Exercise data ::

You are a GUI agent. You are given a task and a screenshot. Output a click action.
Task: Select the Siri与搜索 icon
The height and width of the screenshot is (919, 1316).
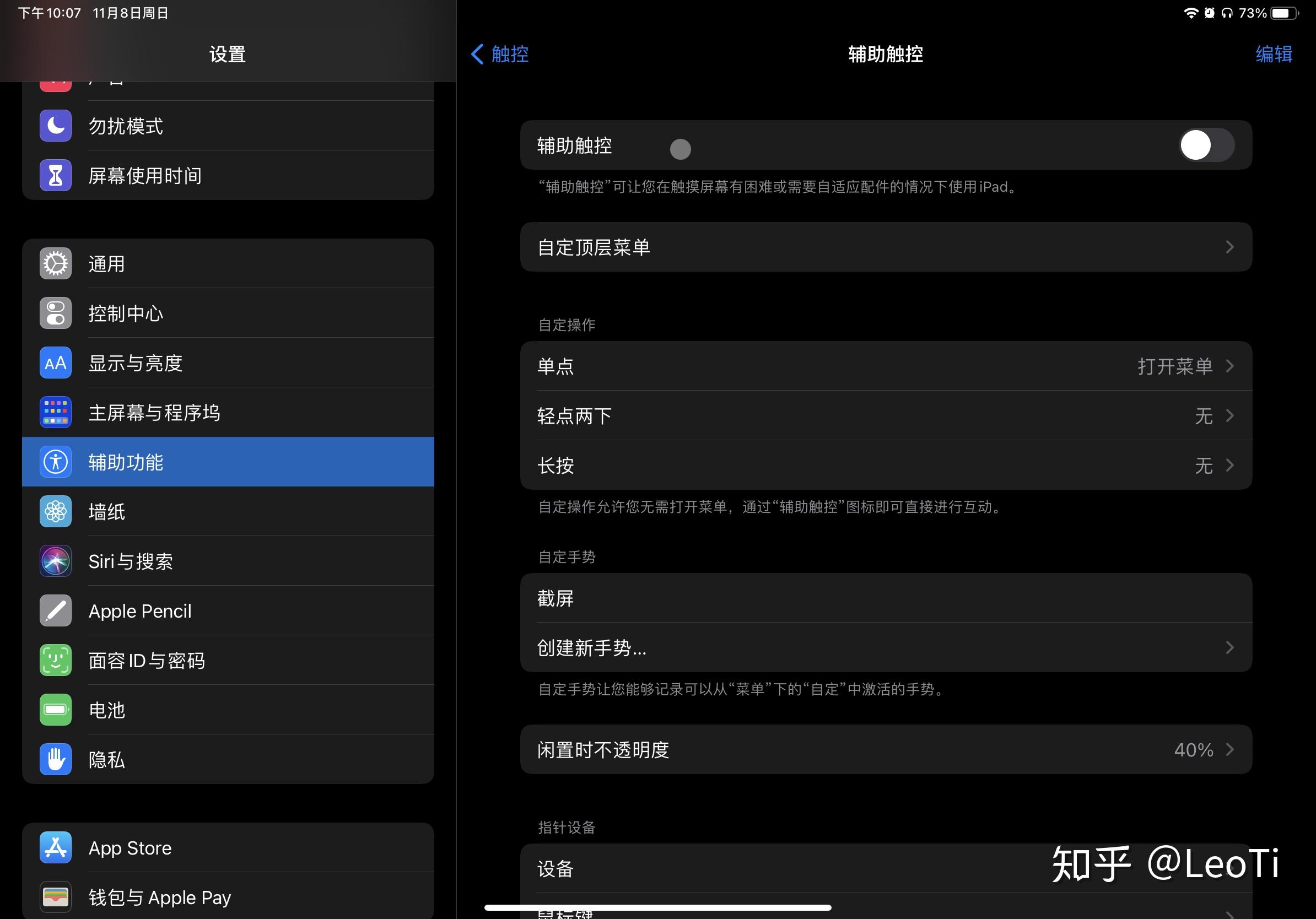[x=55, y=561]
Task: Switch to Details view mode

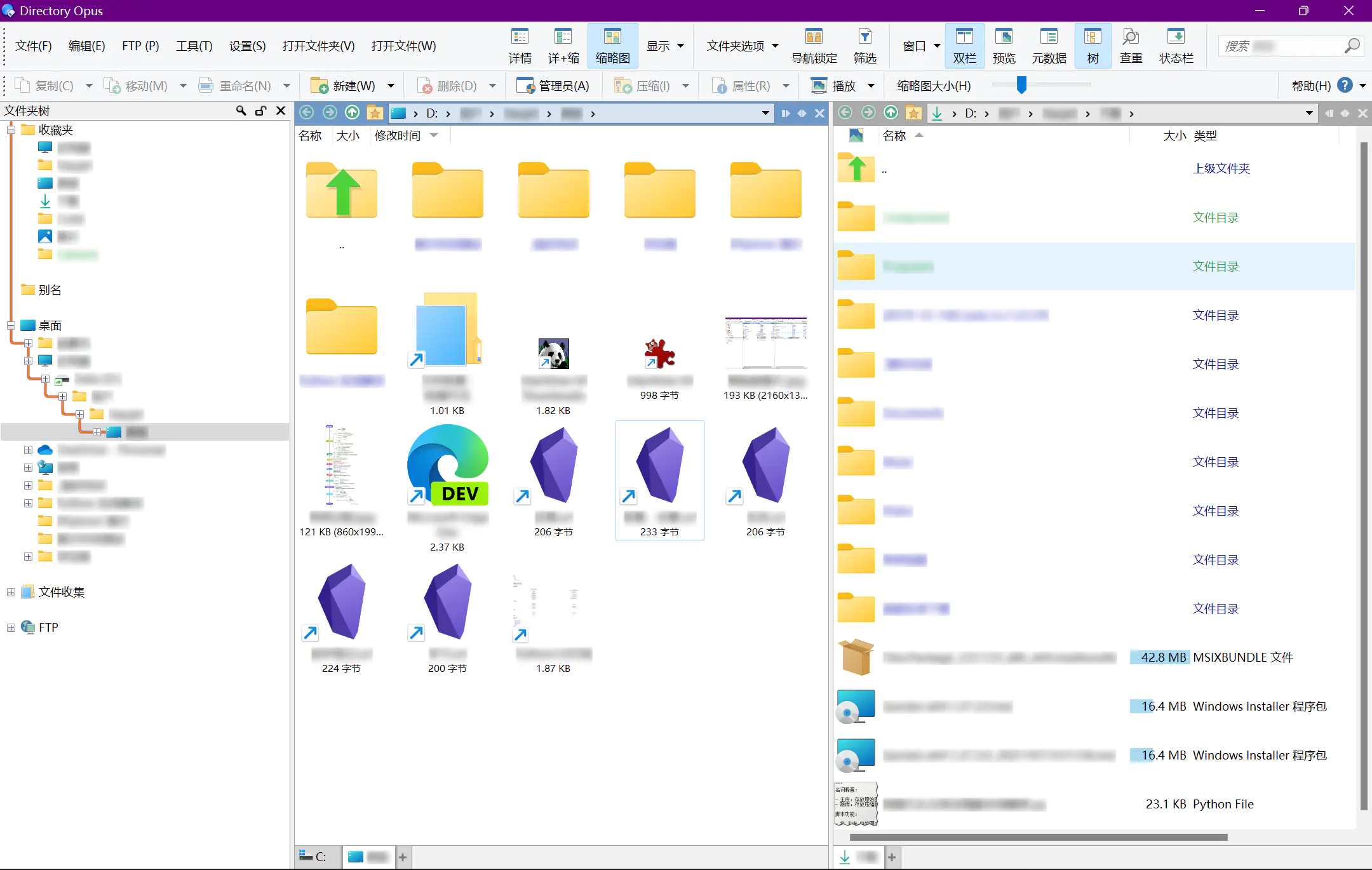Action: click(x=520, y=46)
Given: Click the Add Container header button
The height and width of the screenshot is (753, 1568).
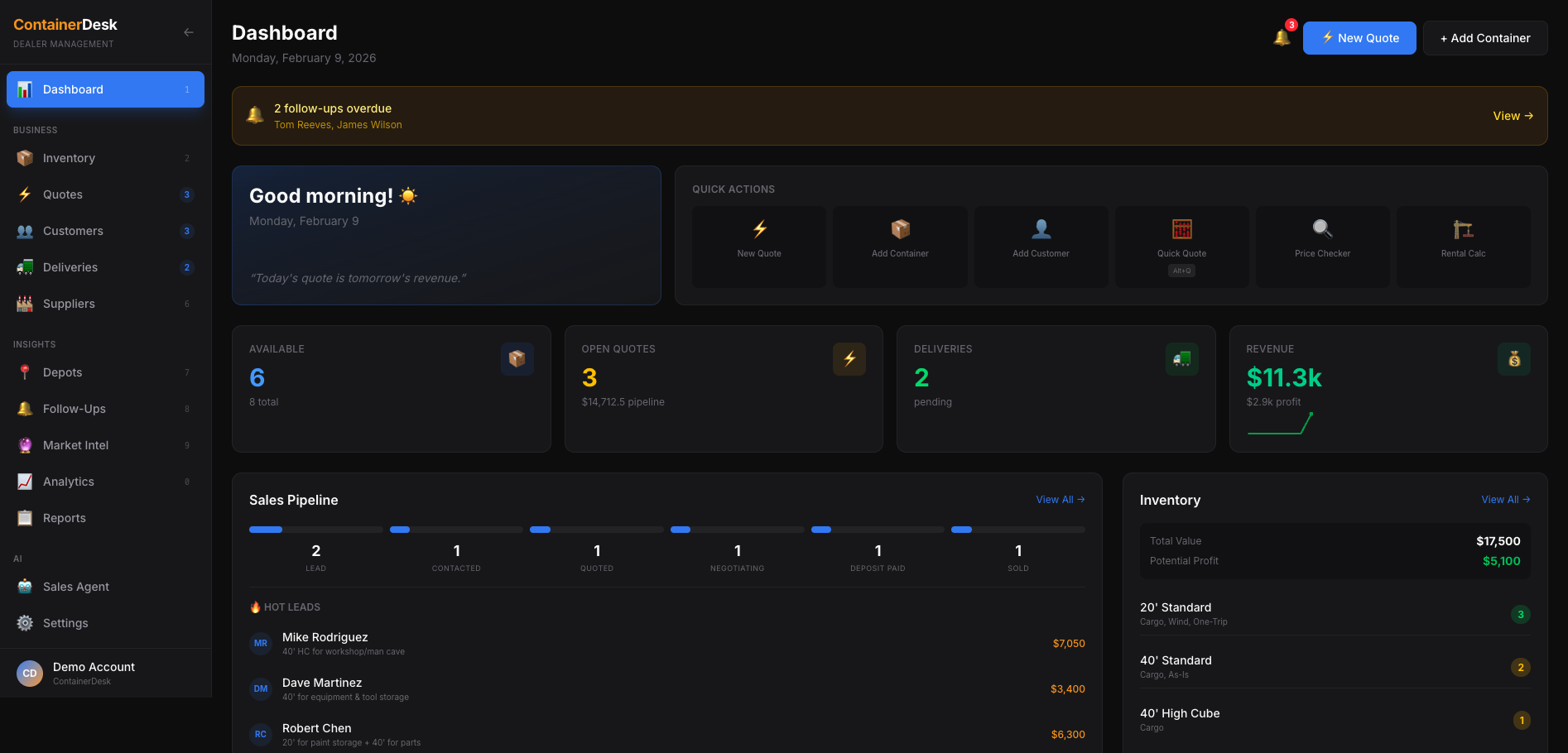Looking at the screenshot, I should (1484, 37).
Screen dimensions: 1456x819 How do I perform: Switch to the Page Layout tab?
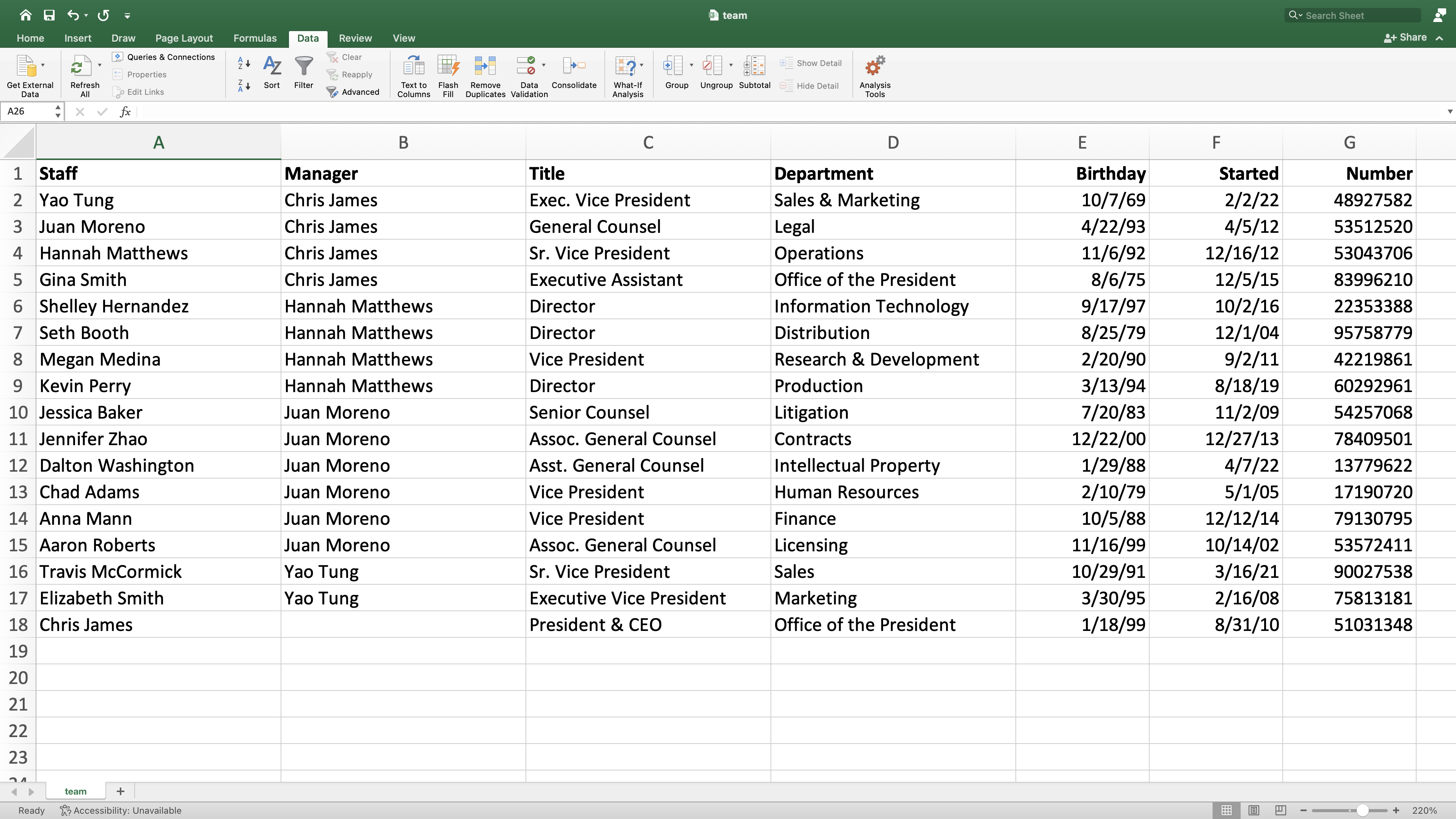click(184, 38)
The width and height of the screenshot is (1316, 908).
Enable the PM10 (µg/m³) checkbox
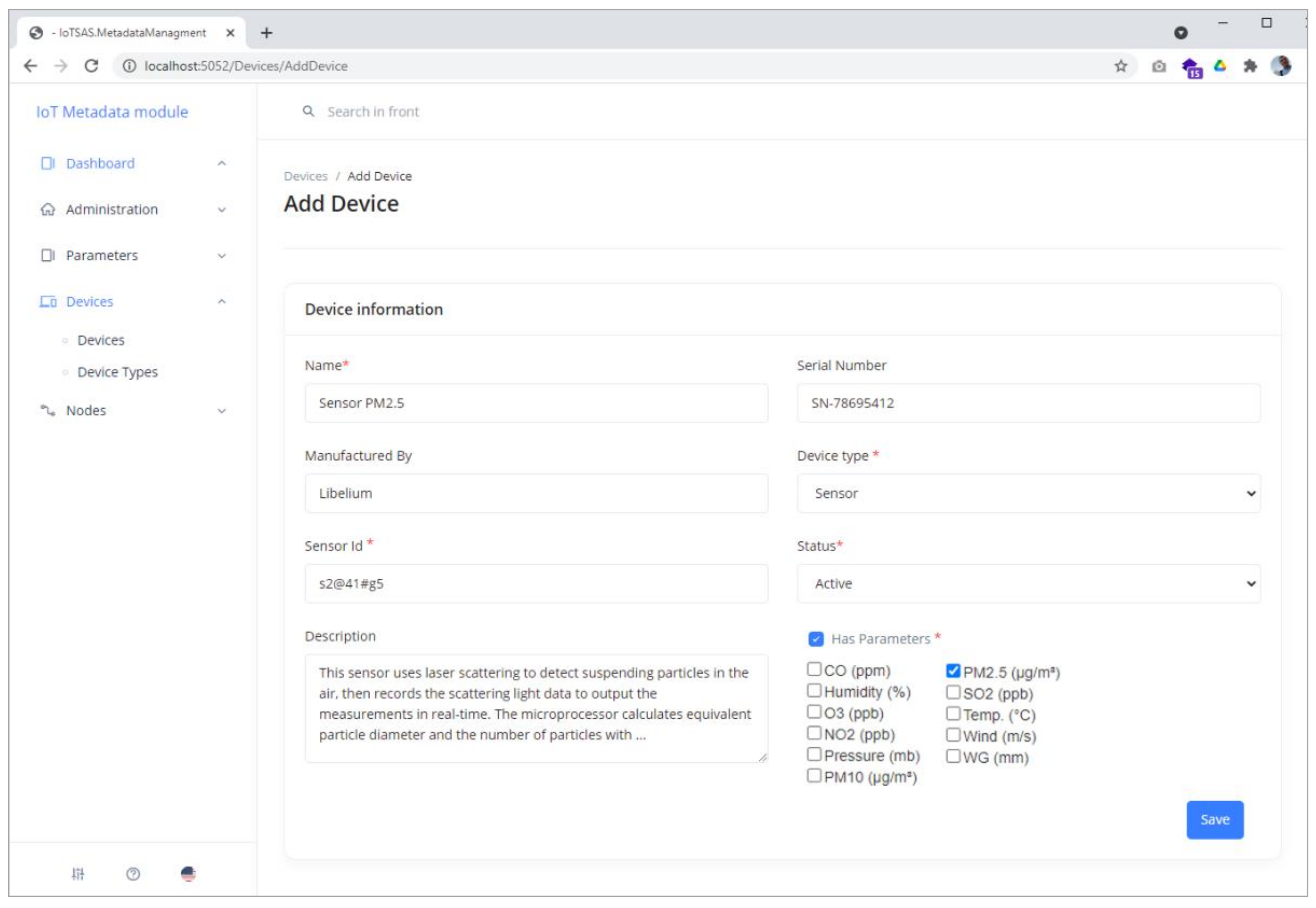814,775
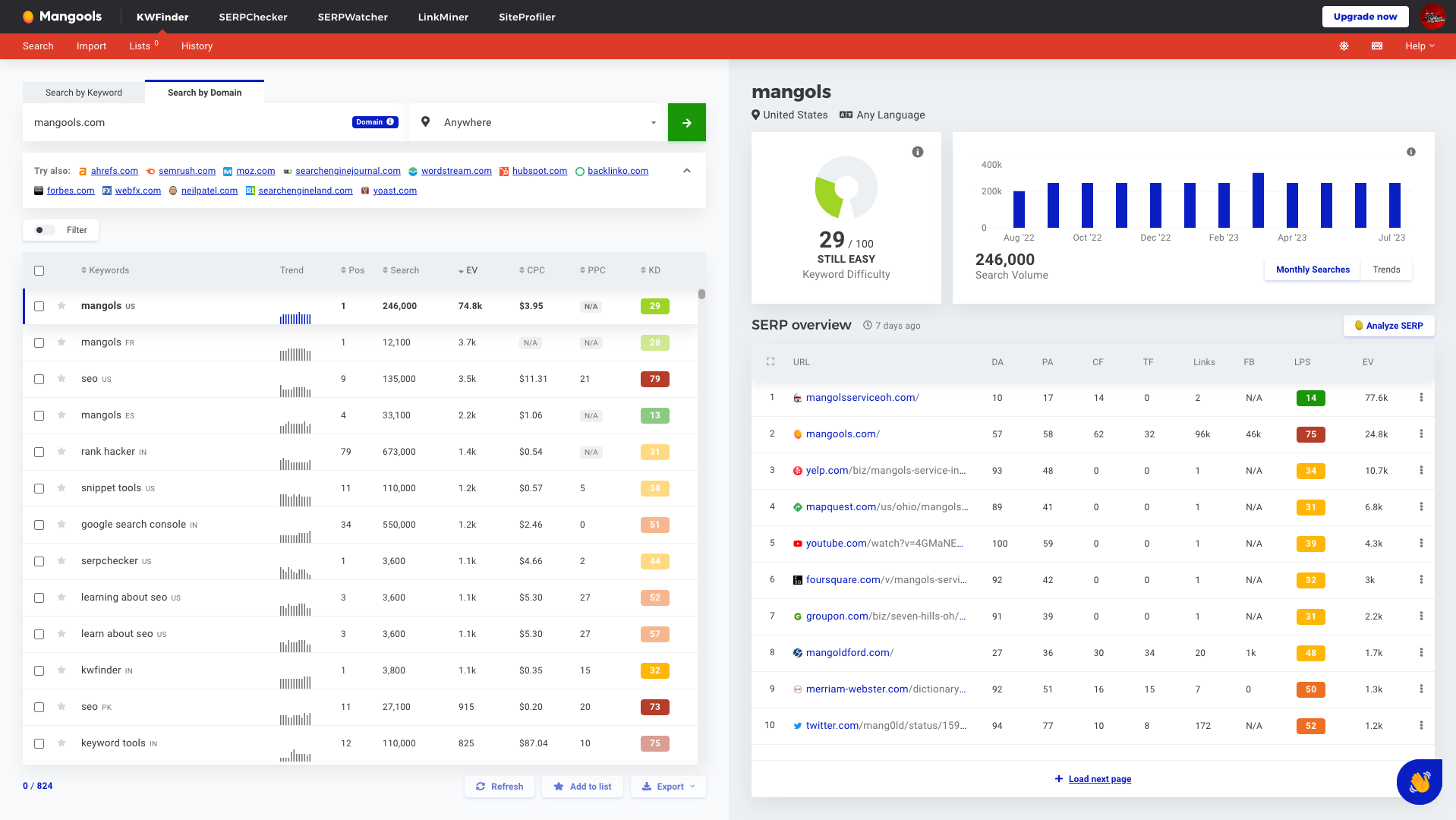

Exercise description ::
Leaving the pictures aside, write out only the lines from the one containing "Task: Select the Siri与搜索 icon" through the end of the material, exactly as they stand.

Response for this exercise ::
Task: Select the Siri与搜索 icon
The height and width of the screenshot is (919, 1316).
[x=55, y=561]
Task: Switch to Details view mode

Action: click(x=520, y=46)
Given: Click the Add Container header button
The height and width of the screenshot is (753, 1568).
Looking at the screenshot, I should (1484, 37).
Screen dimensions: 1456x819 How do I perform: Switch to the Page Layout tab?
click(184, 38)
The width and height of the screenshot is (1316, 908).
Enable the PM10 (µg/m³) checkbox
814,775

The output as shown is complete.